*WHAT THE TASK ASKS*: Pull out every line in the records that includes the string "Viewport". Only matches with the same capitalization count.
******
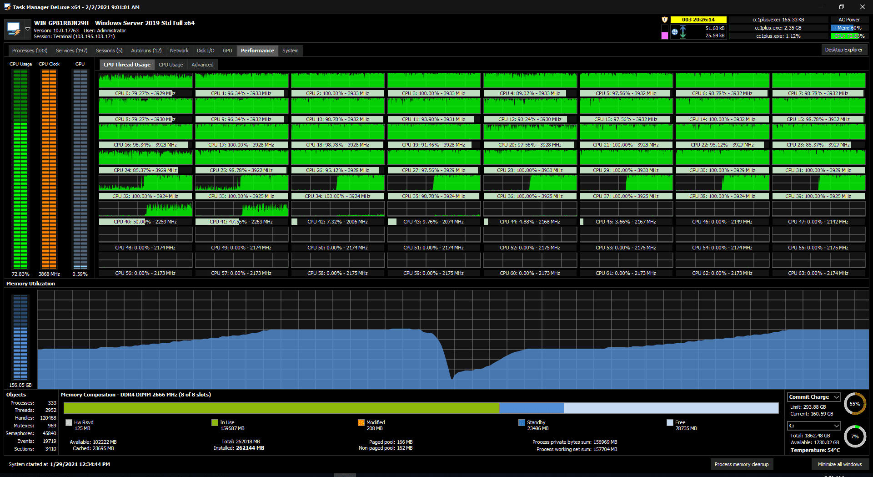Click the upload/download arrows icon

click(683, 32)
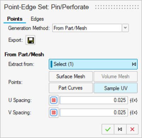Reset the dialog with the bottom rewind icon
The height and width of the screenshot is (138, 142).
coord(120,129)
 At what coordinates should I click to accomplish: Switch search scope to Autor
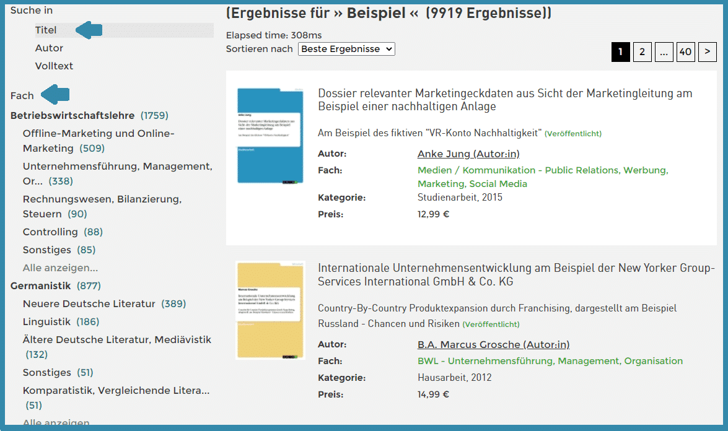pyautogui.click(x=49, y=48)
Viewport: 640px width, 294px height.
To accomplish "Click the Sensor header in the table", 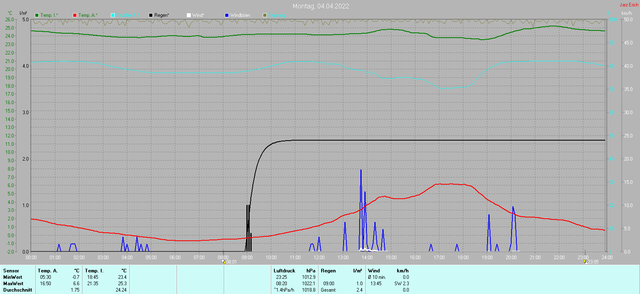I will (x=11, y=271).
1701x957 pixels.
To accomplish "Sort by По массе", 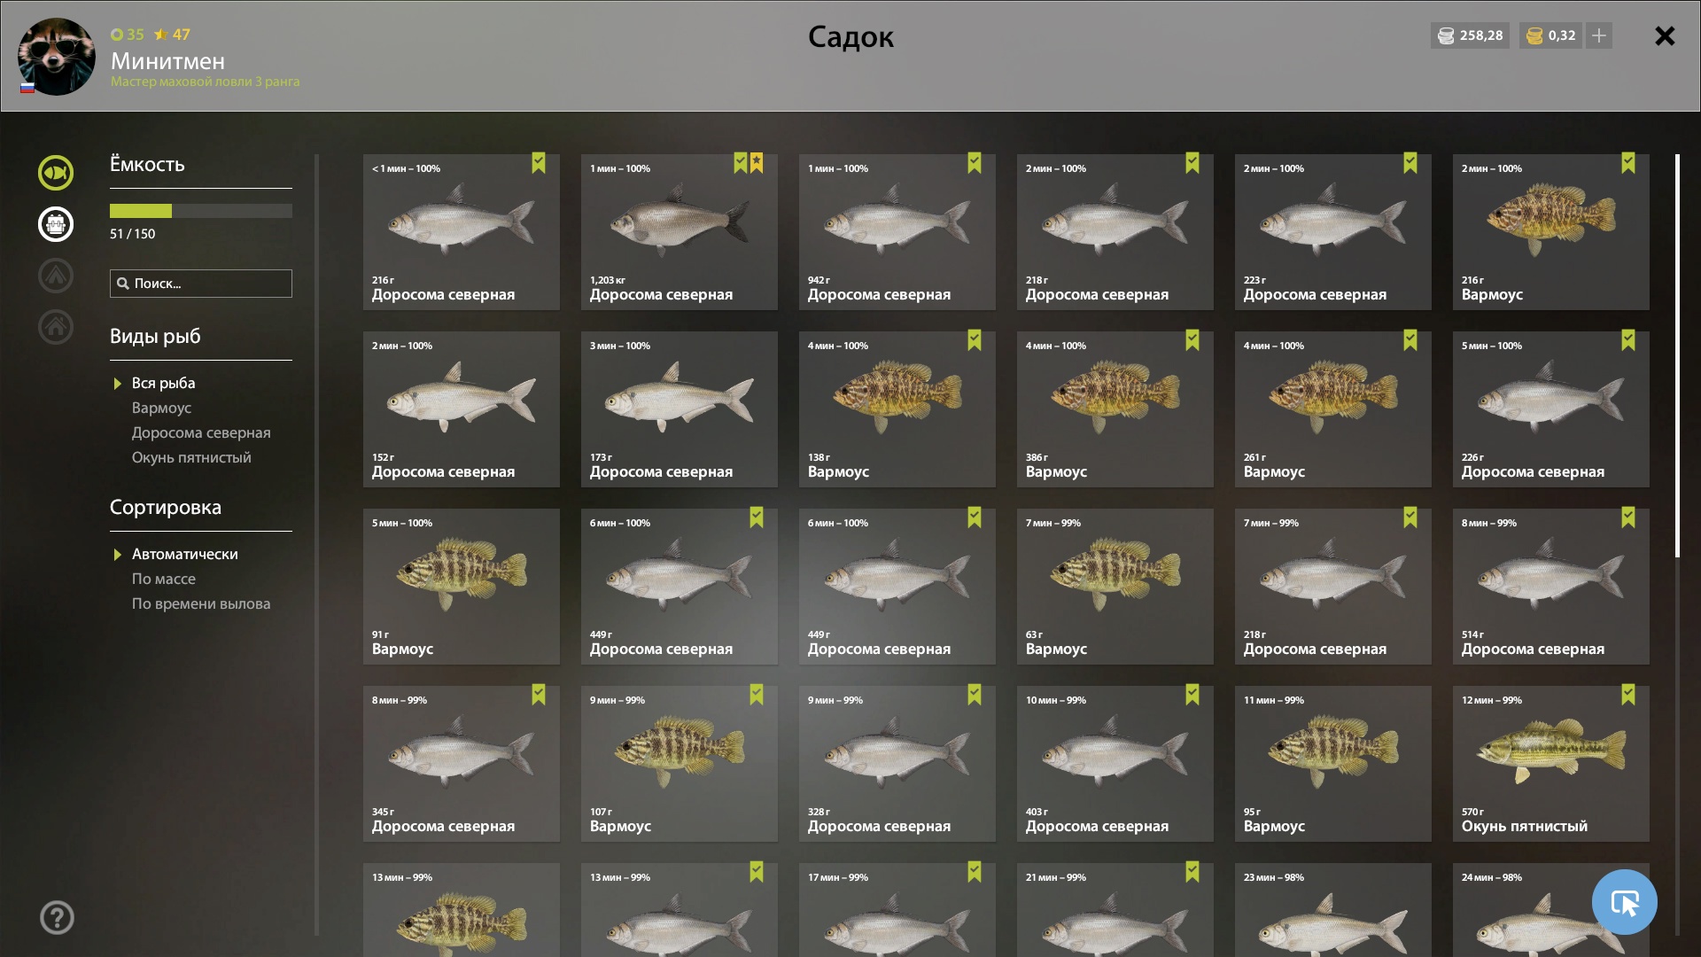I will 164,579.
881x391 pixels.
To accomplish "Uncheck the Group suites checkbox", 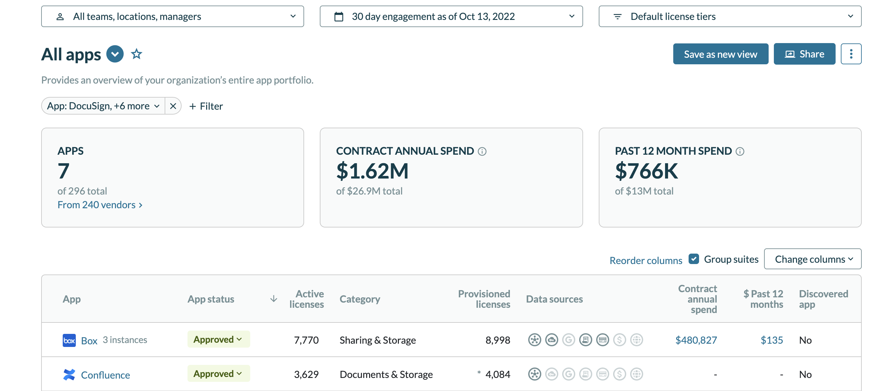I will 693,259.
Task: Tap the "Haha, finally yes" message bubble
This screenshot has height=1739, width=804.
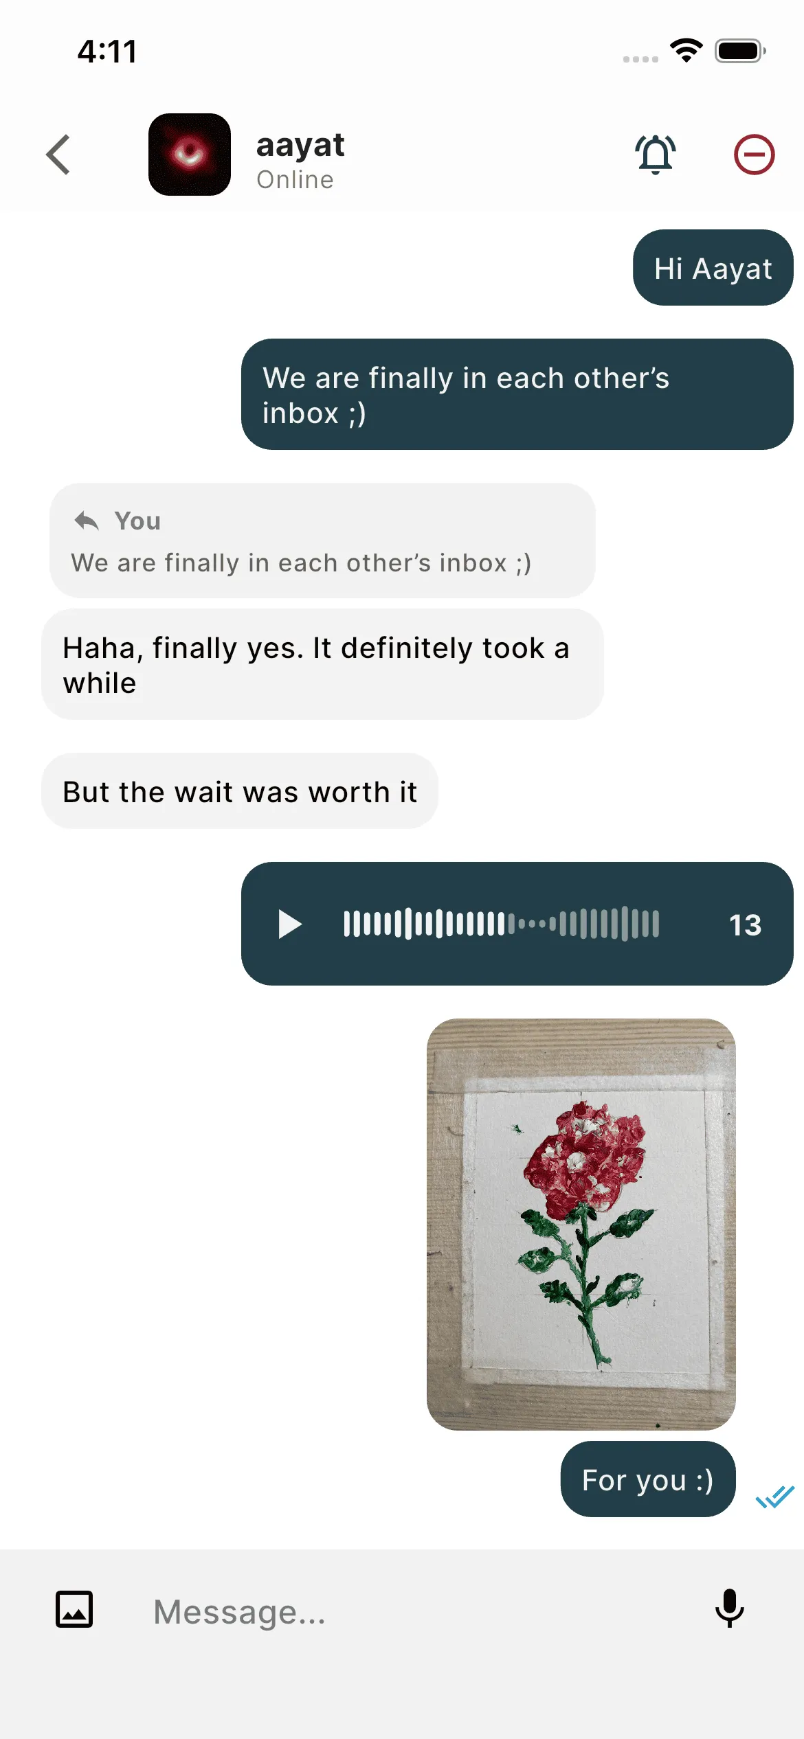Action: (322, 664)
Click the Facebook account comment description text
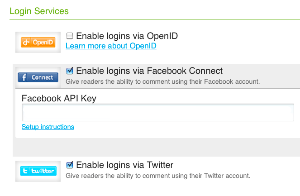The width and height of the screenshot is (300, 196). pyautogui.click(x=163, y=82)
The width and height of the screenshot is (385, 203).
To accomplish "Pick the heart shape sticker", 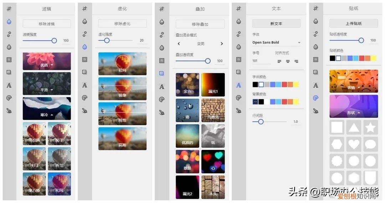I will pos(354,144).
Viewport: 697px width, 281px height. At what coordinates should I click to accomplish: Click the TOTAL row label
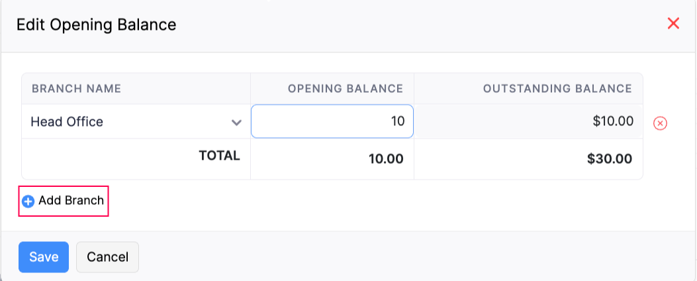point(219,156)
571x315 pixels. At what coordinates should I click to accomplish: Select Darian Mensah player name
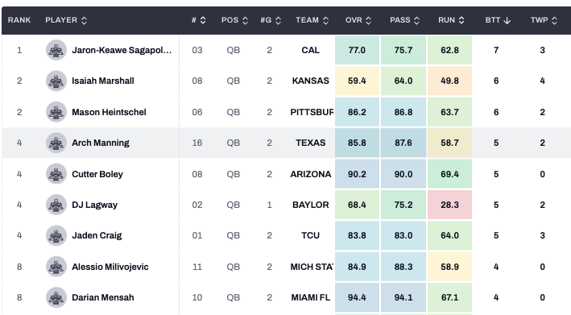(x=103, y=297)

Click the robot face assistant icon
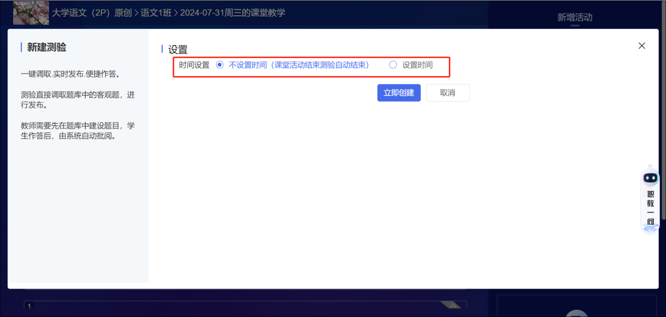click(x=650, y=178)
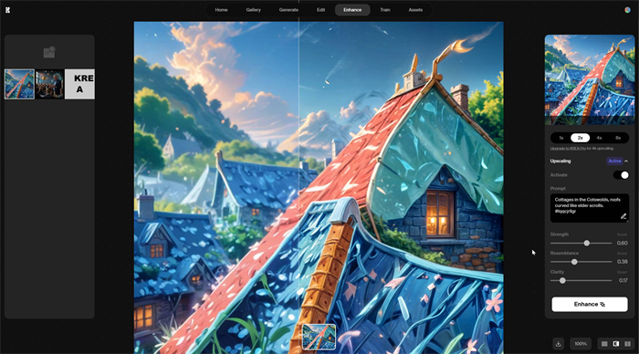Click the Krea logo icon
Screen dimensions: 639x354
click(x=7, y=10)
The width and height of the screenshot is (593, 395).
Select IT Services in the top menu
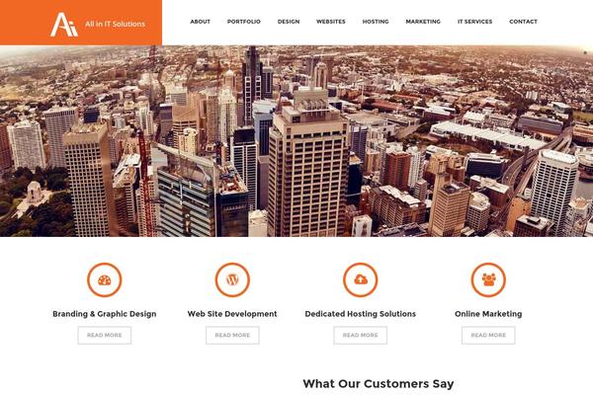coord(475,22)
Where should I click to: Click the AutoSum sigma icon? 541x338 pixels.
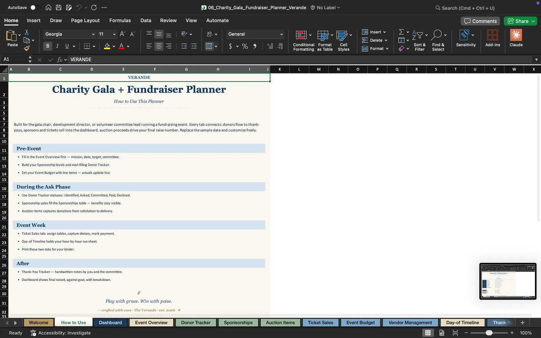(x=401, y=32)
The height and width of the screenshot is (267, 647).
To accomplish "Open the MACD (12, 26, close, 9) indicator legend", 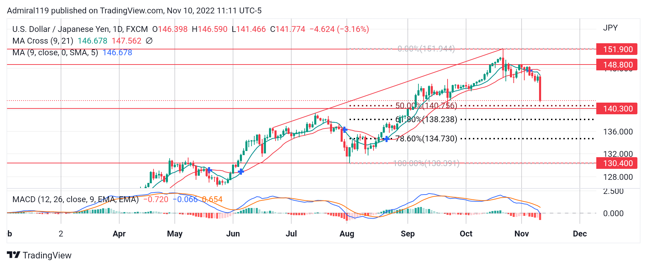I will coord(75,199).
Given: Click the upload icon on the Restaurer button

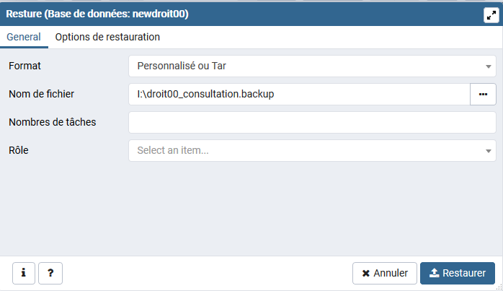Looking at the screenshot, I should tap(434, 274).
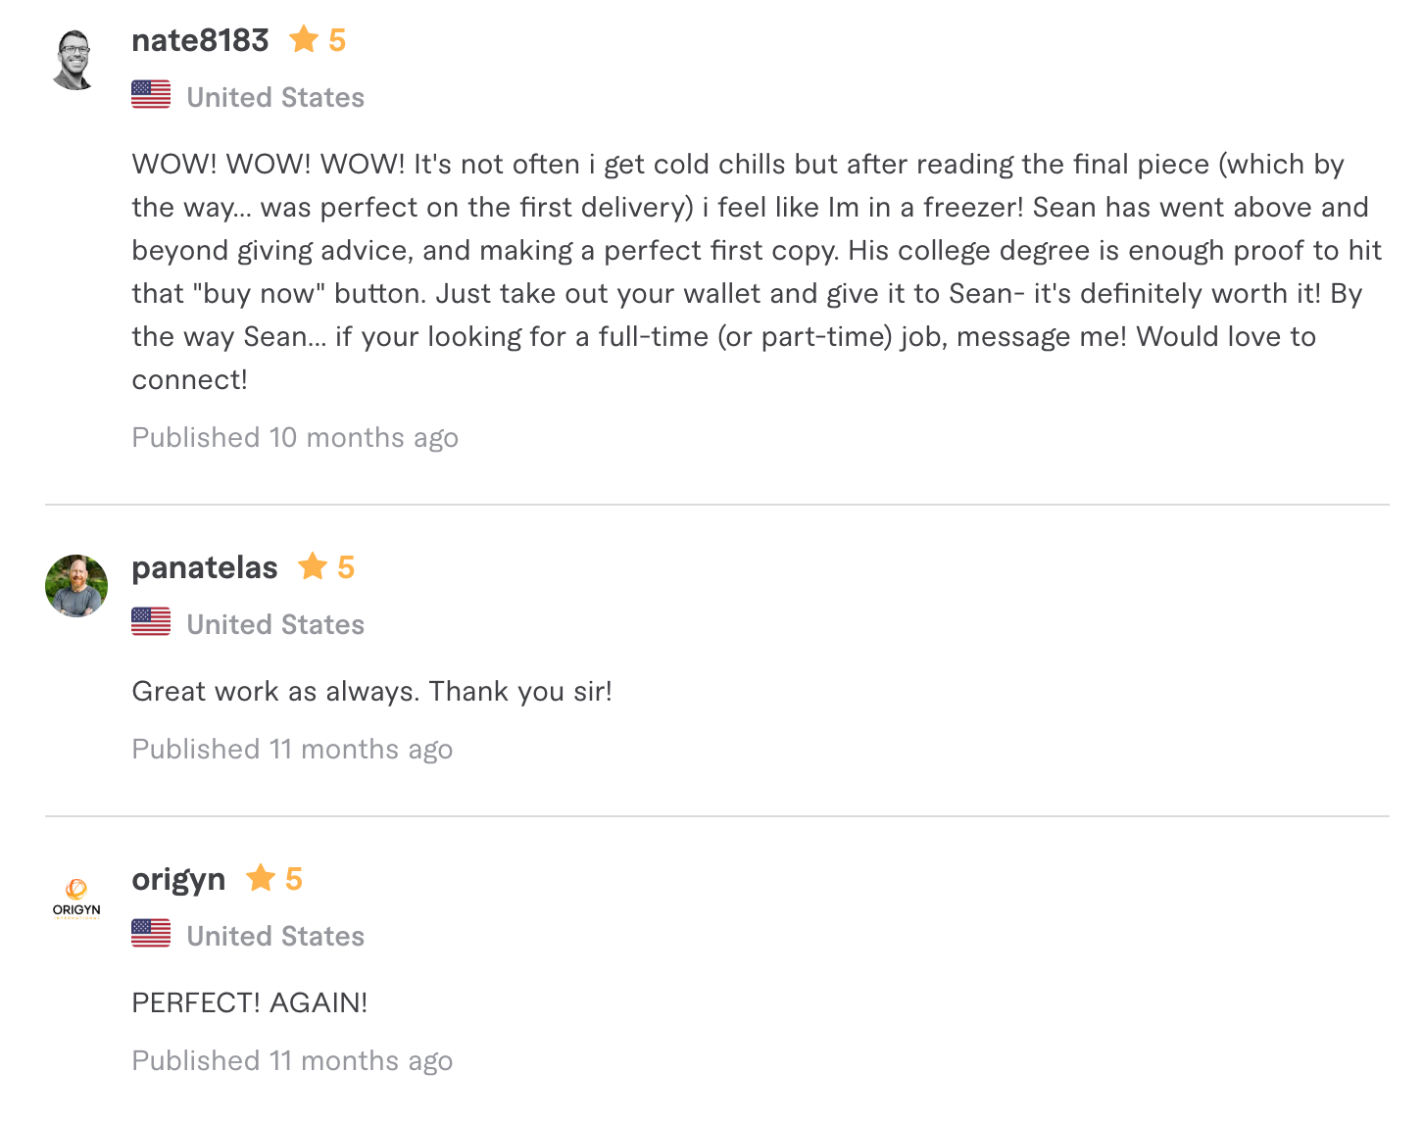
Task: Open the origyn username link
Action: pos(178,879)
******
*REPLY*:
Viewport: 640px width, 294px height.
Viewport: 697px width, 281px height. At what coordinates should I click to accomplish: Click the TOTAL row label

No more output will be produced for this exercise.